Of all the systems discussed in Section 5.1 and Section 5.2, SSDLite [50], Tiny YOLO [16], and YOLOv2 [11] are the most related systems that can be compared at proper effort. They all seek to improve the speed-accuracy trade-off by optimizing the image object detection network. Although they do not report results on ImageNet VID [47], they all public their code fortunately. We first carefully reproduced their results in paper (on PASCAL VOC [52] and COCO [53]), and then trained models on ImageNet VID, also by utilizing ImageNet VID and ImageNet DET train sets. The trained models are applied on each video frame for video object detection. By varying the input image frame size (shorter side in {448, 416, 384, 352, 320, 288, 256, 224} for SSDLite and Tiny YOLO, and {320, 288, 256, 224, 192, 160, 128} for YOLO v2), we can draw their speed-accuracy trade-off curves. The technical report of Fast YOLO [51] is also very related. But it neither reports accuracy nor has public code. We cannot compare with it. Note that the comparison is at the detection system level. We do not dive into the details of varying technical designs.

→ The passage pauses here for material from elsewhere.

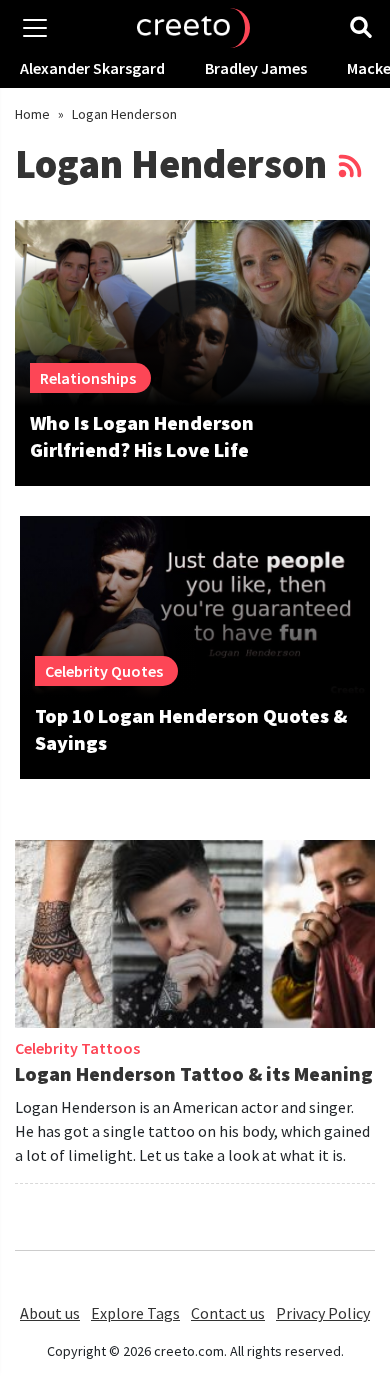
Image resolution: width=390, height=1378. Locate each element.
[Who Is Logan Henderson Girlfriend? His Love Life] (192, 313)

Figure 1 presents the the speed-accuracy curves of different systems on ImageNet VID validation. For our system, the curve is drawn also by adjusting the image size111the input image resolution of the flow network is kept to be half of the resolution of the image recognition network.(shorter side for image object detection network in {320, 288, 256, 224, 208, 192, 176, 160}), for fair comparison. The width multipliers and are set as 1.0 and 0.5 respectively, and the key frame duration length is set as 10. Our system surpasses all the existing systems by clear margin. Our method achieves an accuracy of 60.2% at 25.6 fps. Meanwhile, YOLOv2, SSDLite and Tiny YOLO obtain accuracies of 58.7%, 57.1%, and 44.1% at frame rates of 0.3, 3.8 and 2.2 fps respectively. To the best of our knowledge, for the first time, we achieve realtime video object detection on mobile with reasonably good accuracy.

6 Discussion

In this paper, we propose a light weight network for video object detection on mobile devices. We verified that the principals of sparse feature propagation and multi-frame feature aggregation also hold at very limited computational overhead. A very small flow network, Light Flow, is proposed. A flow-guided GRU module is proposed for effective feature aggregation.

A possible issue with the current approach is that there would be short latency in processing online streaming videos. Because the recognition on the key frame is still not fast enough. It would be interesting to study this problem in the future.